Why We Need to Understand the Perspectives of Seniors on Dementia and Decisionmaking

After his wife died, Tom, 83, lived with a caretaker. His daughter was worried. Tom wasn’t his old self. He was getting slower, repeated himself, didn’t seem to remember things that mattered. But when Adult Protective Services interviewed him, they thought he seemed fine. Later, when his daughter finally managed to get him into court to appoint a guardian, they discovered that the caretaker had made off with most of his savings.

Meanwhile, Patricia, 85, lived alone. She had some mild cognitive impairment, that was obvious. She didn’t get jokes the way she used to, seemed withdrawn, and her memory wasn’t as sharp. But she could get around on her own. She managed her finances and made her own decisions. A nephew disagreed. He referred her case to a doctor who found that her impairment had progressed to mild dementia, and a court declared the nephew her temporary guardian. If she hadn’t by chance run into an old friend who was an elder law attorney, the nephew would have stolen the tens of thousands of dollars he planned to.

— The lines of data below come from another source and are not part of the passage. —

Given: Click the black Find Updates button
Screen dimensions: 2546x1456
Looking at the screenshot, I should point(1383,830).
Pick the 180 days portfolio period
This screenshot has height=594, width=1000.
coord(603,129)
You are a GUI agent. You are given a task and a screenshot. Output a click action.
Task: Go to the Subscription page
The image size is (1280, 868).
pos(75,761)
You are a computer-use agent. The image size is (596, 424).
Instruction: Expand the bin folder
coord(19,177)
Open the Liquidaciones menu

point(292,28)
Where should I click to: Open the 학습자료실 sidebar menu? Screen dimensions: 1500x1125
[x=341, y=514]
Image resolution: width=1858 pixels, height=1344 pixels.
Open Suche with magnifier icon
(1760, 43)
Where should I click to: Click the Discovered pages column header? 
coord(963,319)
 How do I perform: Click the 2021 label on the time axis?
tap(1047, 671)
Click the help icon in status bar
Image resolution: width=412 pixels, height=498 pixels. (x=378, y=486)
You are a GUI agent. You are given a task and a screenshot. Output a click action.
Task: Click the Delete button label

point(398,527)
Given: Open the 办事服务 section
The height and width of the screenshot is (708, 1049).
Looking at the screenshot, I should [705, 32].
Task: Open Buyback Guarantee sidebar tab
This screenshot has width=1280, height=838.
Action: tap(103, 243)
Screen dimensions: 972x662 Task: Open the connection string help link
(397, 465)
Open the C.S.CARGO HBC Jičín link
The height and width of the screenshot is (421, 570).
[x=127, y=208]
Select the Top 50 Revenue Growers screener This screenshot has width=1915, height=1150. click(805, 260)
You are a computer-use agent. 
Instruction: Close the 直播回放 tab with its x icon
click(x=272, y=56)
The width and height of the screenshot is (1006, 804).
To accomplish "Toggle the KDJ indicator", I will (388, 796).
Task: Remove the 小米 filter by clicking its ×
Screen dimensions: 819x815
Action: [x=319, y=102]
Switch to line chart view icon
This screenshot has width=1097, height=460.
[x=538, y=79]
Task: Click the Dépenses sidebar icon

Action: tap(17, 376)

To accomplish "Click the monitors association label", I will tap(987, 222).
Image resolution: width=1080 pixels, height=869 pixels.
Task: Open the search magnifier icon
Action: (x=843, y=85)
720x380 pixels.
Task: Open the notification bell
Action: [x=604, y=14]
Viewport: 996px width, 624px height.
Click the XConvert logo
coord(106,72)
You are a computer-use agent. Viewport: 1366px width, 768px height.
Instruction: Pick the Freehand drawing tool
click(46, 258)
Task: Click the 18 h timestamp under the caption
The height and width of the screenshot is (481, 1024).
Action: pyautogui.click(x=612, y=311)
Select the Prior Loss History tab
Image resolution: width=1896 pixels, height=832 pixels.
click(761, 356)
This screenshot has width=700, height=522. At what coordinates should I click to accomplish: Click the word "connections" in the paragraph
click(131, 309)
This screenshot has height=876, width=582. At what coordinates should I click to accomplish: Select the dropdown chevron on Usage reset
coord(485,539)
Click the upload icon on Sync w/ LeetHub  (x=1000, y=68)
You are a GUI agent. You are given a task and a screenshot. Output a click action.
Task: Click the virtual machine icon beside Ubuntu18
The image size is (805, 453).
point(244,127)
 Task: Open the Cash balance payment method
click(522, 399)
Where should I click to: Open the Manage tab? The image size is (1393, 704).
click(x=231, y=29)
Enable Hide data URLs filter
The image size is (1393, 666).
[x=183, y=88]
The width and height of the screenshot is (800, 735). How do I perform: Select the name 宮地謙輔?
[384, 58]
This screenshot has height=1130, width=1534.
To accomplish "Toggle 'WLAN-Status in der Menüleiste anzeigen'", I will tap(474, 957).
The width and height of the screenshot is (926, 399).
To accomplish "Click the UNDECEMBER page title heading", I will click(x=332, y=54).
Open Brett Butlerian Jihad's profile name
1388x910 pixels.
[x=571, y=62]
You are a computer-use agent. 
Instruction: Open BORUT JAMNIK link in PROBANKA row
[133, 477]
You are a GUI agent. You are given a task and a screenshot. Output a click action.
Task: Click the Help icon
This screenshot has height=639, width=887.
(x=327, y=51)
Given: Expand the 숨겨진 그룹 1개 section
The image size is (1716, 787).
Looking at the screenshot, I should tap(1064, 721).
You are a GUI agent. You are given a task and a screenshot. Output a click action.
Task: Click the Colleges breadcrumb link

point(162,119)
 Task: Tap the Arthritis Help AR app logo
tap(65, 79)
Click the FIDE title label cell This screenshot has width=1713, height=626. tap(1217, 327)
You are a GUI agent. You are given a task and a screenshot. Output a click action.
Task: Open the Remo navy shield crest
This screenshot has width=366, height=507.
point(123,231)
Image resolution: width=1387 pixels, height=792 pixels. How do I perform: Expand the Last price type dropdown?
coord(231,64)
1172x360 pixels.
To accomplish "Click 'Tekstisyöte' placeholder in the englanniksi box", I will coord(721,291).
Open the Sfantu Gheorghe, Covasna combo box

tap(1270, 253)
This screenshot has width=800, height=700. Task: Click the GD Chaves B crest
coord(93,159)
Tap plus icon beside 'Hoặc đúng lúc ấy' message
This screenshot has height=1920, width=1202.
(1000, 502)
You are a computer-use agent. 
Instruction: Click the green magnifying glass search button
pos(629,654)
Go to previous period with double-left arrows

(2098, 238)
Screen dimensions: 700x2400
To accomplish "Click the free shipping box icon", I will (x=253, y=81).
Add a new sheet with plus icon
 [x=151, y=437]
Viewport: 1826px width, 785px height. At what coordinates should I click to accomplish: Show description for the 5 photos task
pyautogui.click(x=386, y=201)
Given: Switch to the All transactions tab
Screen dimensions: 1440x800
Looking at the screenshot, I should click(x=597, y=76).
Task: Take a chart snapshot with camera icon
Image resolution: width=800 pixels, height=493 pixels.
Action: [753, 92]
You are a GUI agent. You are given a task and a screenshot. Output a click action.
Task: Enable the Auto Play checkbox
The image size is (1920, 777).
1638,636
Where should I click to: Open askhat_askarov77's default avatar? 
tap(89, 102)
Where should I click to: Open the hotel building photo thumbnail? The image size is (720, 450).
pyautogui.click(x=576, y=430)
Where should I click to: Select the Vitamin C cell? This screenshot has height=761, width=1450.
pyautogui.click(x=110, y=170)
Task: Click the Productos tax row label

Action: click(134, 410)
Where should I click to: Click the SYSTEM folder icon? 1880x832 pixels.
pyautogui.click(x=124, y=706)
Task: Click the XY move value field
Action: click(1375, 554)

These anecdotes were recently related to me by Professor Peter Lichtenberg of Wayne State University, a clinical psychologist and national expert on the financial exploitation of seniors. We met at last April’s conference “Our Aging Brains” at Harvard Law School, where panelists demonstrated the challenges—and profound stakes measured in human suffering—involved in a legal ruling that an individual with dementia either has or lacks legal capacity.